The rights to the passage on the King’s highway was a liberal right which then in the spirit of Ayn Rand was taken over by the strongest and most ruthless. Even a speed limit law was seen as “unEnglish” and as the motorists were of the upper echelons, they resented being treated as criminals for breaking it. (The motoring public is still resentful that they are subject to law – witness fury at speed cameras. One of the cycling groups’ aims is to lower speeds in urban centres to 20mph.)
Carlton Reid compares this to the enclosures “when land in common use by the many was fenced in and appropriated by the few.”
And like the landowner the motorist feels himself entitled to the roads. Hold up his passage he won’t feel merely inconvenienced, but righteously outraged, spluttering like Hilaire Belloc’s JP:-
I have a right because I have, because,
Because I have, because I have a right.
….
Moreover, I have got the upper hand,
And mean to keep it. Do you understand?
Familiar political themes run through this book. One is of how laissez faire can become devil take (or run over) the hindmost. Another is the Revolution Devouring Its Own Children. A group or class will agitate to bring about a change that will ultimately destroy them, like Iranian leftists demonstrating for the removal of the Shah only to end up being killed by Khomeini’s Islamic Republic. The cyclists lobbied for good roads and got them, and were then pushed off them by the sheer force of a ton of metal, going at five times their speed.
However though Roads Were Not Built… is a polemic shot through with a sense of injustice for the written out and colonised – the literally marginalised literally pushed in the gutter when they had literally paved the way for the motorist – it could be enjoyed by Jeremy Clarkson. It buzzes and hums with innovation and invention. It’s crowded with energetic promoters and lobbyists, engineers and entrepreneurs and tinkerers, sportsmen and pioneers. Cycling did come as a miracle, bestowing a sense of speed and independence. “The cyclist is a man half made of flesh and half of steel that only our century of science and iron could have spawned.” wrote Charles-Louis Baudry de Saunier in The Art of Cycling (1894).
In our own equally exciting and innovative age of computing we are half flesh, half digital stream. Thus Carlton Reid’s Roads Were Not Built… was kickstarted by crowdfunding. He put his researches on his entertaining blog. You can get the book as a big dead-tree soft-back with lots of colour plates (histories of cycling always have cool pics) or as an “iPad version with 10 videos, two audio clips, a 3D spinnable object, and 580+ illustrations, many of which zoom to full-screen.“
Charles Rolls of Rolls-Royce
The book ends with potted biographies of many of the motor grandees with a cycling background and their firms, my favourite being that of Lionel Martin. Eton rich. Held long-distance records on tandem and tricycle. He and his friend Robert Bamford were both members of the Bath Road Club and were souping up ordinary cars.
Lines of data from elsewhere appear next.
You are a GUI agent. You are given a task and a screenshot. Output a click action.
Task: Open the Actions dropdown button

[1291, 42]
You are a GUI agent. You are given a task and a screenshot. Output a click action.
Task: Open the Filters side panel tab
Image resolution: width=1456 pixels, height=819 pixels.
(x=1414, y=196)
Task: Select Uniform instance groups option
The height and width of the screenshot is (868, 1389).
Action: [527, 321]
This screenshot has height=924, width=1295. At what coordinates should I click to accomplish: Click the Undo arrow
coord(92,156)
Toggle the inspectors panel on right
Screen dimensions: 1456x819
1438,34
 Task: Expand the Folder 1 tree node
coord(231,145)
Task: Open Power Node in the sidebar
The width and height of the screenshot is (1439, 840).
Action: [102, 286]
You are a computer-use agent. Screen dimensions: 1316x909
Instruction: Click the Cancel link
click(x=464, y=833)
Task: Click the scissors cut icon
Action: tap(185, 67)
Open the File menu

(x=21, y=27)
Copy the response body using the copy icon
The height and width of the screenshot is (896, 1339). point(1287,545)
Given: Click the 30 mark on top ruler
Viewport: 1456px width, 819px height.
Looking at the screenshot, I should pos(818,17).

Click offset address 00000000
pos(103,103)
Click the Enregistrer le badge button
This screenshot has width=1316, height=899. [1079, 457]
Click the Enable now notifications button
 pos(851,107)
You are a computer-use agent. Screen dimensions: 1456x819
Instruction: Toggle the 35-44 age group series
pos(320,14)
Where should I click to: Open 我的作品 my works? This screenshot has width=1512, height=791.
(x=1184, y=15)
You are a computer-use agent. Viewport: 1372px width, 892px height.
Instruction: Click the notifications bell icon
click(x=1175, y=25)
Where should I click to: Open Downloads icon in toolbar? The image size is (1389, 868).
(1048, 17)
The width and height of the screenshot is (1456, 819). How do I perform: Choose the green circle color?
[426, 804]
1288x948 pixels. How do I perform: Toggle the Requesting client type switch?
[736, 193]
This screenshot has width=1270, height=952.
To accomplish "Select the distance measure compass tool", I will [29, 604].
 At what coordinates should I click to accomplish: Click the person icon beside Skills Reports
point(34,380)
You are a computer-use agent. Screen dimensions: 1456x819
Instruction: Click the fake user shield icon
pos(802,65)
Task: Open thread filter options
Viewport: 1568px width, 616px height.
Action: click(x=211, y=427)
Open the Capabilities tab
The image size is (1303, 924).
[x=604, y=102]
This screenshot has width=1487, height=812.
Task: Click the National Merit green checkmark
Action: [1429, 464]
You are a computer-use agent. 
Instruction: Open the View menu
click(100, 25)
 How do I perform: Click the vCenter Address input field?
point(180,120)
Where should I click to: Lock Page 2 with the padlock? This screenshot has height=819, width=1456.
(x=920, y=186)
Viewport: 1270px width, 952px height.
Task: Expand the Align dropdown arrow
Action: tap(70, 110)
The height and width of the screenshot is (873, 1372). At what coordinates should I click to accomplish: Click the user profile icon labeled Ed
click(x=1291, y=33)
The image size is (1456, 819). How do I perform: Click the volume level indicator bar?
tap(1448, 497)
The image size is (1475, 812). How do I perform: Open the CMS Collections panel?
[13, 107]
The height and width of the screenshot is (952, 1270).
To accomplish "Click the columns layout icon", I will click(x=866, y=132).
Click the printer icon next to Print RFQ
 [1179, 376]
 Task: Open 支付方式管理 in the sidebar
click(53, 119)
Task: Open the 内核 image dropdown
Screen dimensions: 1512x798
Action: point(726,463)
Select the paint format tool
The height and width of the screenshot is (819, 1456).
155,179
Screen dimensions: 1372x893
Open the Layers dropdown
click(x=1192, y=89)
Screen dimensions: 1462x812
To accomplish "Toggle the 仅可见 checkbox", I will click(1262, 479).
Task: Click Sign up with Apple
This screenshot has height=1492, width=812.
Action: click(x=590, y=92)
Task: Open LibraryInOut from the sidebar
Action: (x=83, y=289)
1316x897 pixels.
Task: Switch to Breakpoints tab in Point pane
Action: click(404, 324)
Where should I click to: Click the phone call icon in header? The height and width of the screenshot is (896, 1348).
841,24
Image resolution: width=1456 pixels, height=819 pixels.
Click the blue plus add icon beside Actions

Their advertisement in the Bath Road News:- “If you must sell your birthright for a mess of petrol, why not purchase your car – from Bamford & Martiin Ltd, the most humorous firm in the motor trade.” These cars became Aston Martins.
“Martin was a tricyclist to his dying day. He was killed in October 1945 after being knocked from his tricycle by a motor car on a suburban road in Kingston-upon-Thames.”